Regeneration of the sodium based chemical compounds from the spent white liquor (black liquor) occurs by means of separation of the inorganic compounds as well as the reduction of the compounds and the addition of lime. The caustic recovery process is as follows:

  • Obtain used cooking chemicals (Black Liquor) from the pulp mill digesters and washers.
  • Concentration of the chemicals in the Black Liquor, through evaporation.
  • Incinerating the concentrated Black Liquor in a recovery boiler to capture the sodium carbonate (Na2CO₃) and the sodium sulfide (Na₂S).
  • Green Liquor produced by mixing the smelt of the recovery boiler with weak wash (dilute White Liquor).
  • Recausticization of the sodium compounds (converting Green Liquor to White Liquor) by slaking with lime, known as White Liquor processing.
  • Recovery of the lime from the calcium carbonate (CaCO₃) for reuse in recausticization known as Lime Mud processing.

Recausticization, simply stated, means the converting of Green Liquor to White Liquor. Menardi products utilized during the re-causticization process is as follows:

  • Pump green liquor from the smelt-dissolving tank to the Green Liquor Clarifier.
  • Removal of inert solids (called dregs) from the Green Liquor Clarifier.
  • After dewatering with a Rotary Vacuum Drum Filter also known as the Dregs Filter
  • Dregs are then ready for disposal.

Menardi manufactures the filter cloths that dress Green Liquor Clarifier and Dregs Filters.
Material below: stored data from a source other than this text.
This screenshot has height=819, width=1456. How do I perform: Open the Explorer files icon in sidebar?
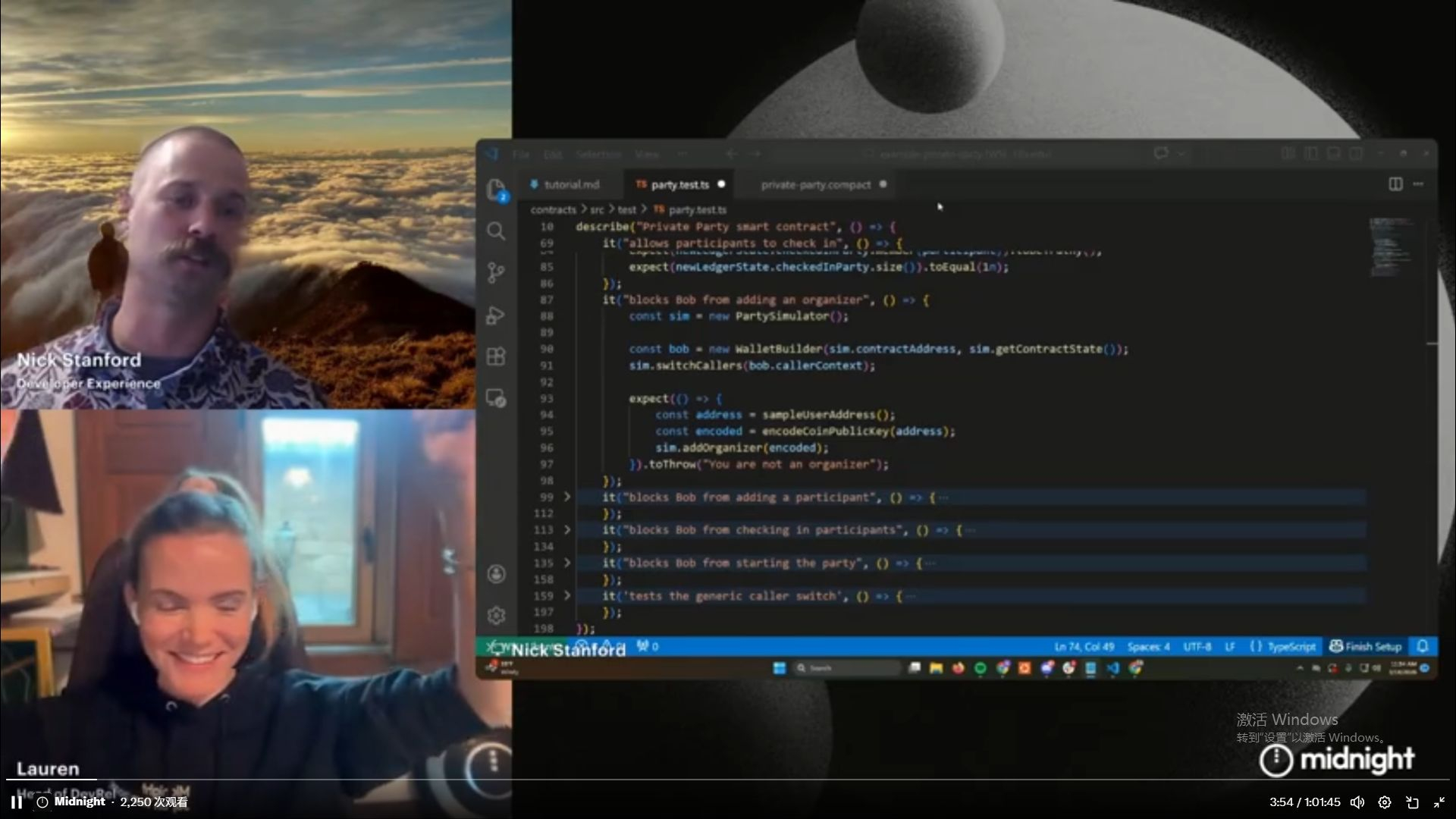click(496, 188)
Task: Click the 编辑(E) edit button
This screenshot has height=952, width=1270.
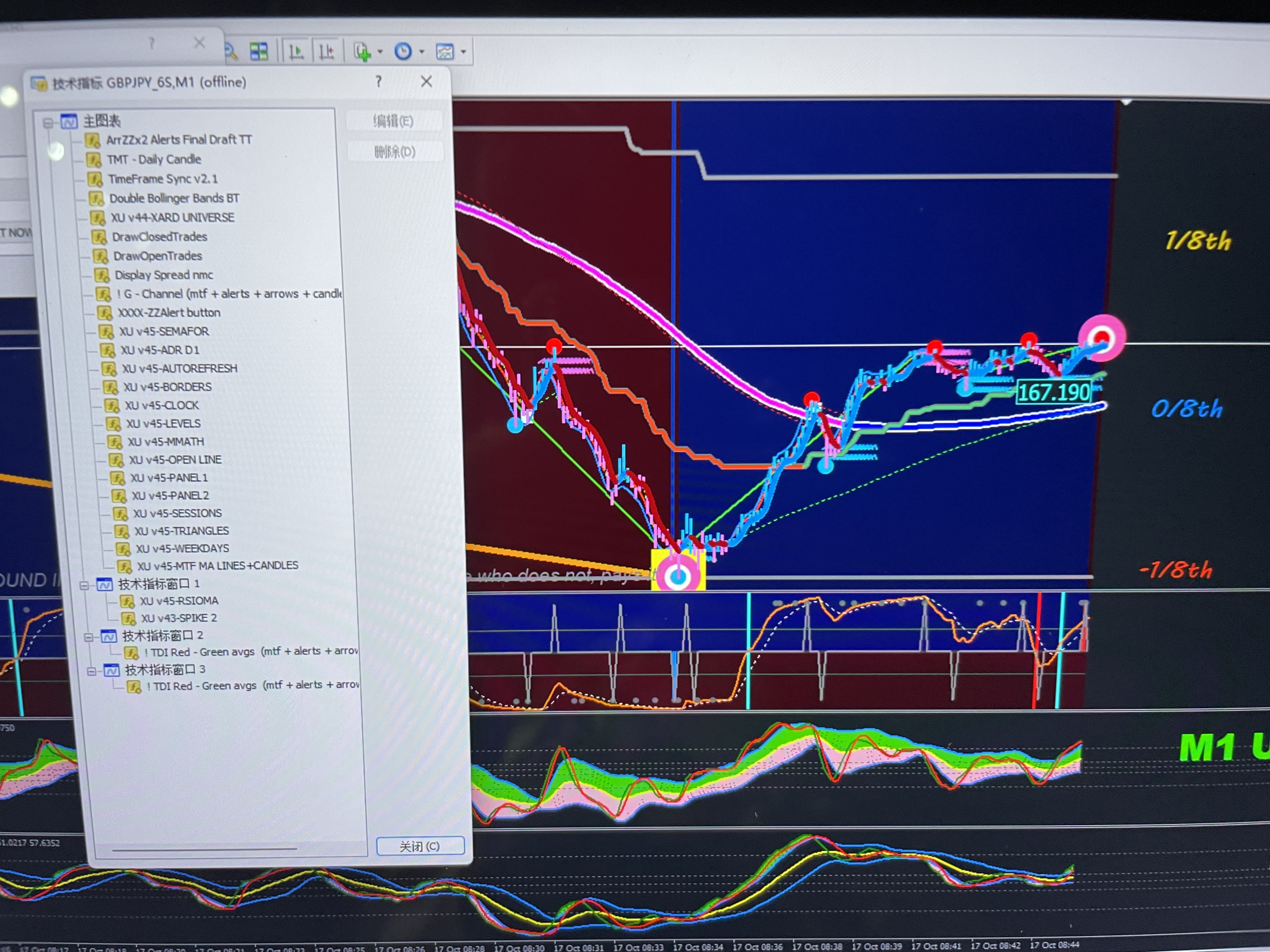Action: pos(393,122)
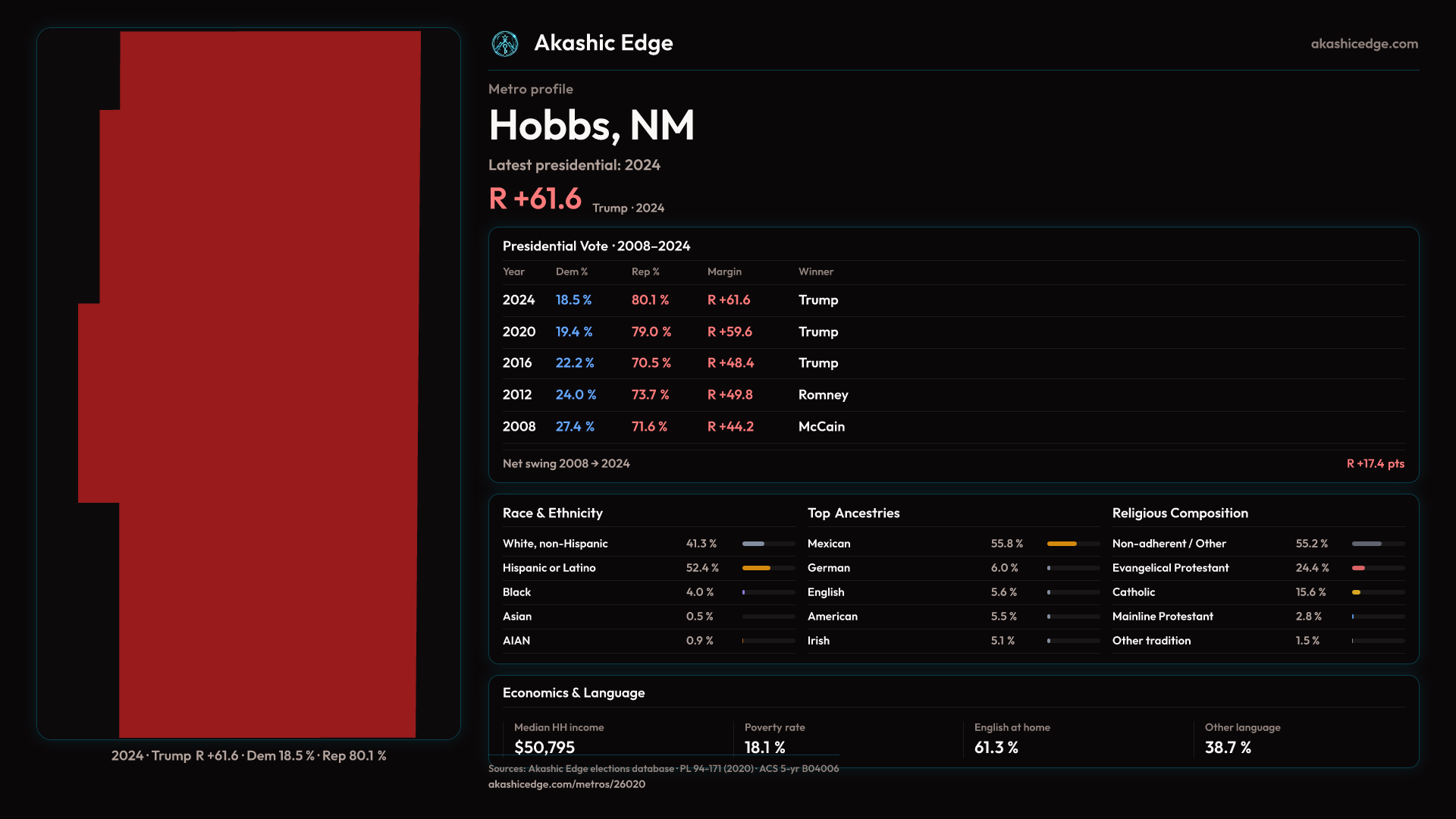The image size is (1456, 819).
Task: Click the Akashic Edge logo icon
Action: click(504, 44)
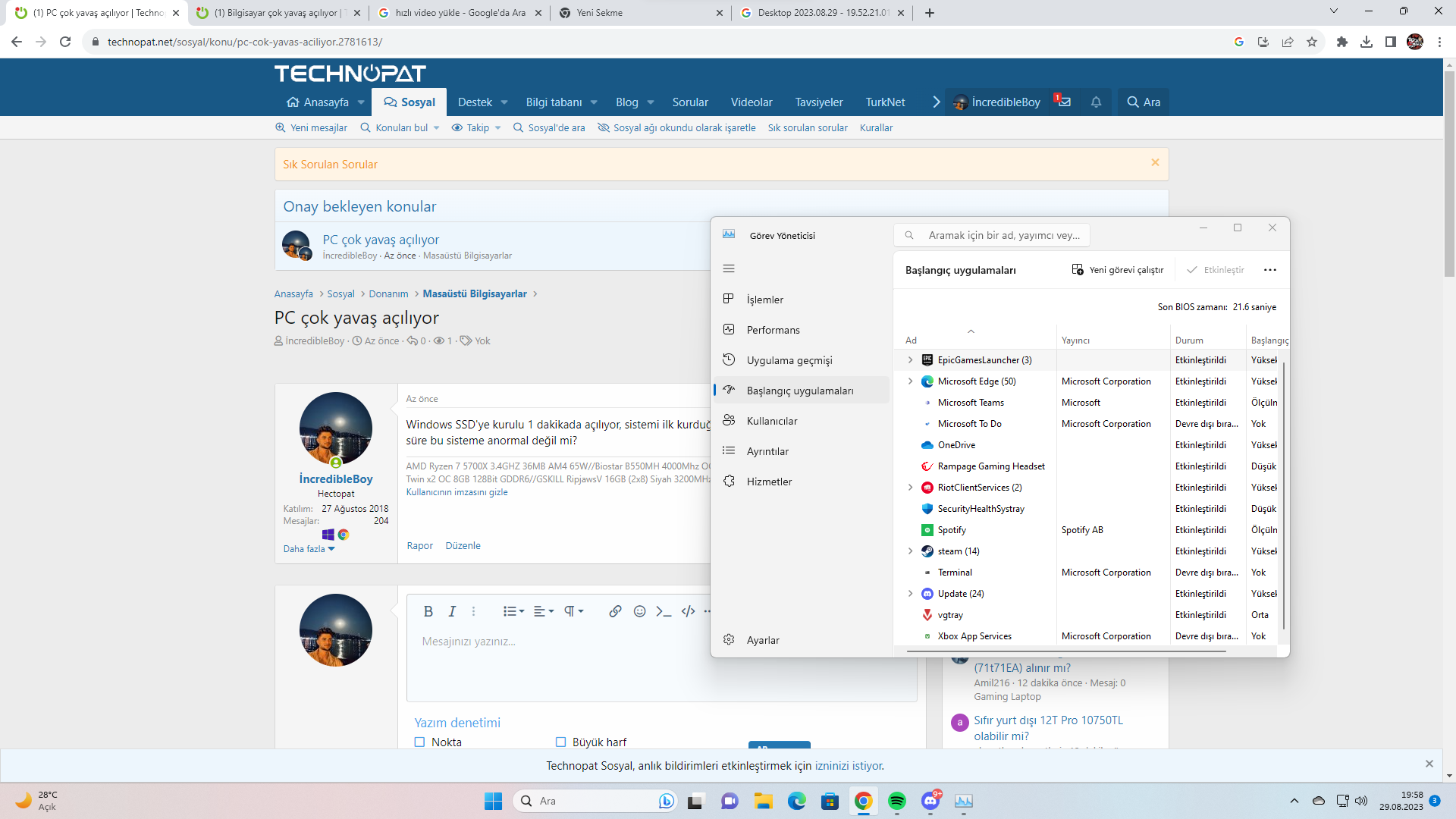Check the Nokta checkbox
The image size is (1456, 819).
coord(419,742)
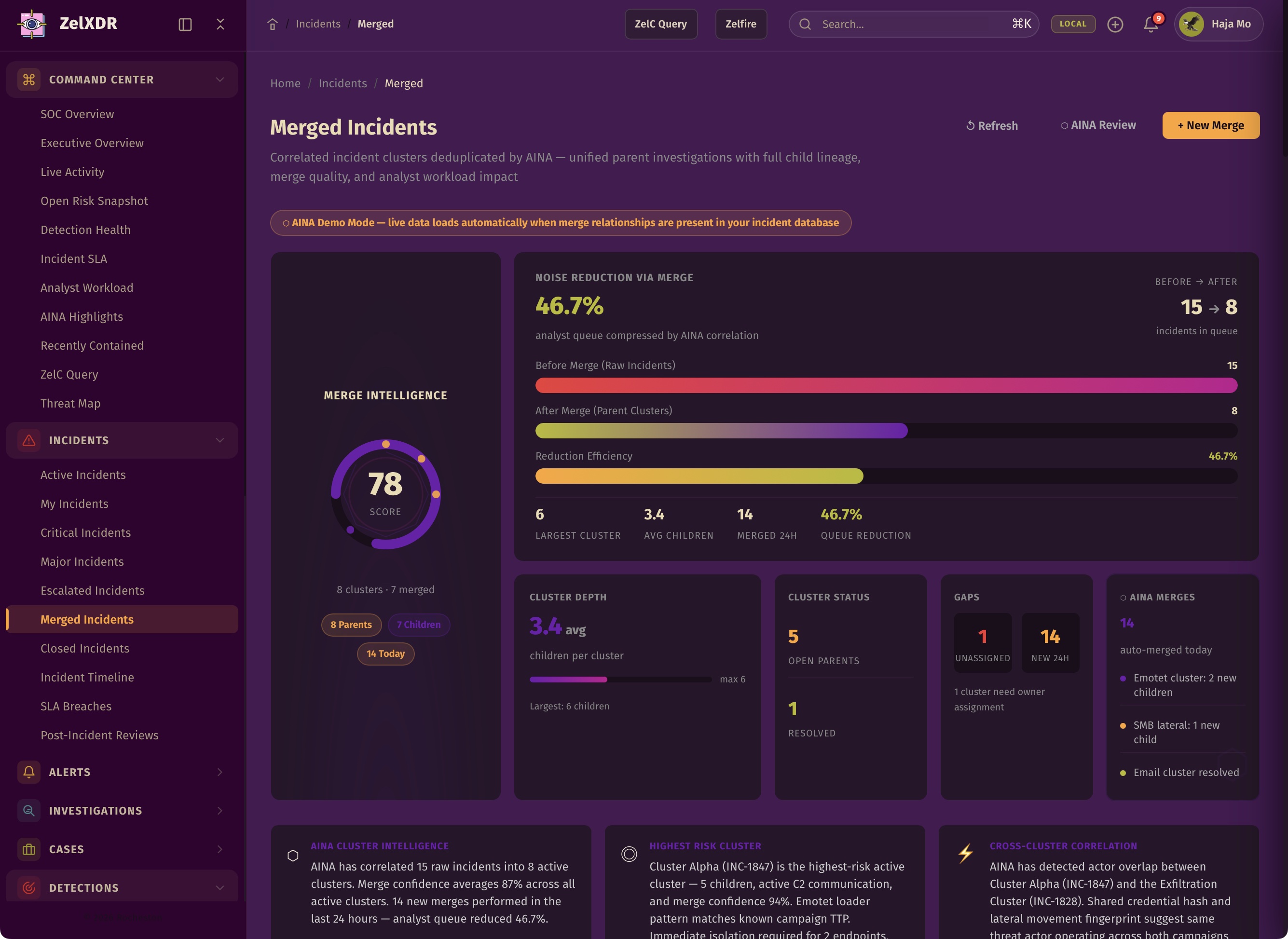Select Closed Incidents in the sidebar

click(x=85, y=649)
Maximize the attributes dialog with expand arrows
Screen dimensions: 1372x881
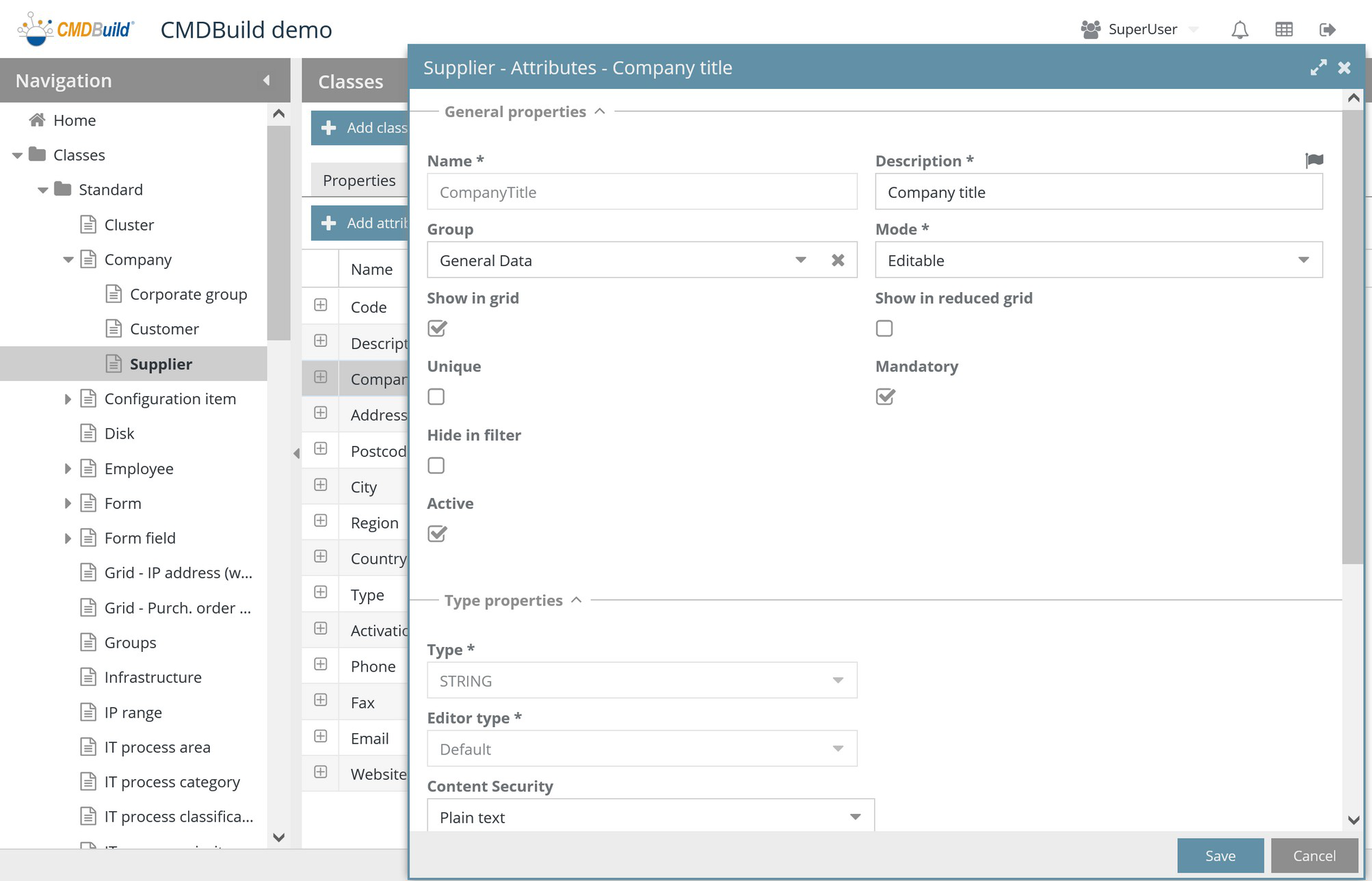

  • The Green Liquor then goes to the slaker for an addition of lime. This addition forms calcium hydroxide Ca (OH)2.
  • Recausticization occurs when calcium hydroxide Ca (OH)₂ reacts with sodium carbonate (Na2CO₃) in the Green Liquor and forms two bi-products. Sodium Hydroxide (NaOH), the active ingredient in white liquor and calcium carbonate (CaCO₃), also known as Lime Mud. Recausticized liquor then goes to a White Liquor Clarifier (old technology) or to a White Liquor Pressure Filter.
  • Lime mud settles in the clarifier or filtered out in the pressure filter.
  • White Liquor recovery is now complete and transfers to the digesters as sodium hydroxide (NaOH) and sodium sulfide (Na₂S).
  • The Lime Mud is sent to the mud mix tank or Lime Mud Pressure Filter and washed with filtrate to recover any of the sodium chemicals left in the Lime Mud. The lime mud moves to the Pre-coat Filter and is washed again, then dried to 70% solids. Dried mud goes to the kiln (one of the most energy intensive processes in the recovery cycle) to be calcined.

Menardi’s monofilament polypropylenes are fabricated into filter blankets (or ‘face wires’) and are used on the Dregs Filters and Lime Mud Pre-coat Filter. The White Liquor Pressure Filter and the Lime Mud Pressure Filter use candle filters made from polypropylene felt, usually laminated with ePTFE.